__TASKS__.
a - Translate this sentence from the post on early sixties soul music into Spanish: "Burke was born on March 21, 1940 in Philadelphia, Pennsylvania."
b - According to the post on early sixties soul music, where was Jackie Wilson performing when he suffered a stroke in 1975?

__SELECTED TEXT__.
Hi everyone, this week we’re continuing our month-long look at Early Sixties Soul music.
Our artists for this week are Jackie Wilson, Solomon Burke & Little Willie John.
And our weekly recommended music posting features the following sections:
I. Brief Artist Bios
II. Freegal Music Recommendations Of The Week (streaming music*)
III. CD Music Recommendations Of The Week
IV. Videos Of This Weeks’ Artists/Groups
V. Wild Card Print Book Recommendation Of The Week
VI. References (for those who’d like to know a bit more about the artists of the week).
I. Brief Artist Bios:
Jackie Wilson: Wilson was born in Detroit in 1934. And like all the other musicians who helped create the new musical genre of Soul, he started out singing Gospel, then incorporated traditional Rhythm & Blues and Pop influences into his music to produce a classic early sixties Soul sound.
Wilson initially sang as a solo artist before joining Billy Ward’s band, the Dominos in 1953. He took over the singing duties from the great Clyde McPatter who left Ward’s band to form The Drifters. During Wilson’s tenure with The Dominos they had one hit Reet Petite (The Finest Girl You Ever Want To Meet) in which you can clearly hear the styles of Rhythm and Blues, Pop and Swing being woven together.
In 1957, Wilson left Ward’s band and launched his second solo career. He scored numerous hits in the next ten years starting with 1958’s To Be Loved. Other Wilson hits of the era include: Lonely Teardrops, I’ll Be Satisfied, Doggin’ Around, A Woman, A Lover, A Friend, Alone At Last, My Empty Arms, Baby Workout, (Your Love Keeps Lifting Me) Higher And Higher, and I Get The Sweetest Feeling. Wilson’s was a very energetic singer and a great performer. He was also a consistent hitmaker during the 1960s. However, it is notable that when Wilson recorded albums he focused on creating hits and so sometimes the depth and energy of his singing wasn’t captured in his studio recordings.
All in all though, Wilson richly deserves his place in music history as one of the founder of Soul Music – few singers of the era sang more energetically, and his rich tones when complimented by the right songs/song arraignments are wonderful to hear.
Wilson continued to perform into the nineteen seventies but, unfortunately, suffered a stroke while performing in Cherry Hill, New Jersey in 1975, at the very young age of 41, and was never able to perform again. Wilson died in 1984.
Solomon Burke: Burke was born on March 21, 1940 in Philadelphia, Pennsylvania. Both his mother and his grandmother were preachers so he grew up with the sounds of Gospel woven into his life. And as a young man, Burke worked as a preacher and mortician before turning his launching a singing career.
Burke never had a pop hit, although he had many R&B hits, but he had a huge impact on the genres of Pop and Rock Music and was another founding pillar of the genre of Soul Music. Burke started out singing Gospel in his family’s church and went on to sing music that mixed Rhythm and Blues and Country Music with Pop overtones, polishing and transitioning that music into Soul Music as he went.

__GIVEN RECORDS__.
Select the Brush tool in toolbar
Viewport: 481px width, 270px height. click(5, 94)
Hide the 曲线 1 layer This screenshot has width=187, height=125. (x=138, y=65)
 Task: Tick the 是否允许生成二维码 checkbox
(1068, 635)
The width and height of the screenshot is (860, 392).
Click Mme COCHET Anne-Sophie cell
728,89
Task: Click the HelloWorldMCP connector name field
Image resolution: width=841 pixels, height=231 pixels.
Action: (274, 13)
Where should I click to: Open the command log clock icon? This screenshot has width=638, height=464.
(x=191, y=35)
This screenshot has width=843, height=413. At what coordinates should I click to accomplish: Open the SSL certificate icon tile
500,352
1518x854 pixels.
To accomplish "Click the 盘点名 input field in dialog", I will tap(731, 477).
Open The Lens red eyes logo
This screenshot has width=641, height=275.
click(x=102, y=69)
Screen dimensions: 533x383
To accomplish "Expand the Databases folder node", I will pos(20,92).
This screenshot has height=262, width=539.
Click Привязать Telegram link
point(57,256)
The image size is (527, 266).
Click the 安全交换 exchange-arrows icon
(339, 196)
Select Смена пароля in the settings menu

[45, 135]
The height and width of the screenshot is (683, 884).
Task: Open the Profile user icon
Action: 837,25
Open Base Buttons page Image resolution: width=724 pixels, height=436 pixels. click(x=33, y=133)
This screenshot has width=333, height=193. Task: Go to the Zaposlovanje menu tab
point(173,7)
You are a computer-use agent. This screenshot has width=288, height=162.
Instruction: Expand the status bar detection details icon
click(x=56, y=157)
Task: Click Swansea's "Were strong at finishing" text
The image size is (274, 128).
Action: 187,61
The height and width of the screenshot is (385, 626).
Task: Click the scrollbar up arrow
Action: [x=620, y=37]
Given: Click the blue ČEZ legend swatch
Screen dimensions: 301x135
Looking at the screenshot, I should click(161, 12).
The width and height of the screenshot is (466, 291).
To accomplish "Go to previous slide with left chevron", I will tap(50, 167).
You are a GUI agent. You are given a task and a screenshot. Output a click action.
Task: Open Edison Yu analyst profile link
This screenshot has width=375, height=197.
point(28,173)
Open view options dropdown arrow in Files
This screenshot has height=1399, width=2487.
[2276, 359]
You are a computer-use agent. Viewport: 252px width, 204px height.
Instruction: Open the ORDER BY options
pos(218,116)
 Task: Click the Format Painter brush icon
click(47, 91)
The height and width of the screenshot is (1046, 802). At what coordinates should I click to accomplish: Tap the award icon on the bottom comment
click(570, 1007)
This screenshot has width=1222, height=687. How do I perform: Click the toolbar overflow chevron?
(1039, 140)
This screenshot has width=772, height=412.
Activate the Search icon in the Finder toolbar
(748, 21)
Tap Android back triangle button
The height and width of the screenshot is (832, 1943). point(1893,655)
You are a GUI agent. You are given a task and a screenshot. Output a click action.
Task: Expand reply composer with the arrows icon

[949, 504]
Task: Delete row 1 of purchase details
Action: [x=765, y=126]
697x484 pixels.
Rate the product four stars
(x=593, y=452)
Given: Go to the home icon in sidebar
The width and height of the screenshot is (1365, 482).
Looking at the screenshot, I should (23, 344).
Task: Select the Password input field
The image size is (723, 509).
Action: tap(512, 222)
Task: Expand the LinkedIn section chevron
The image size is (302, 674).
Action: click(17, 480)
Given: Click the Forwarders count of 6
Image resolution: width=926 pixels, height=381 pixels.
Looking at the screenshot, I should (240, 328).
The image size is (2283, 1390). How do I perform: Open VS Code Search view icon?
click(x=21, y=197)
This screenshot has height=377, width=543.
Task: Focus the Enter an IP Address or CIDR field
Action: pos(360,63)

__SOLUTION LIST__.
a - Burke nació el 21 de marzo de 1940 en Filadelfia, Pensilvania.

b - Cherry Hill, New Jersey.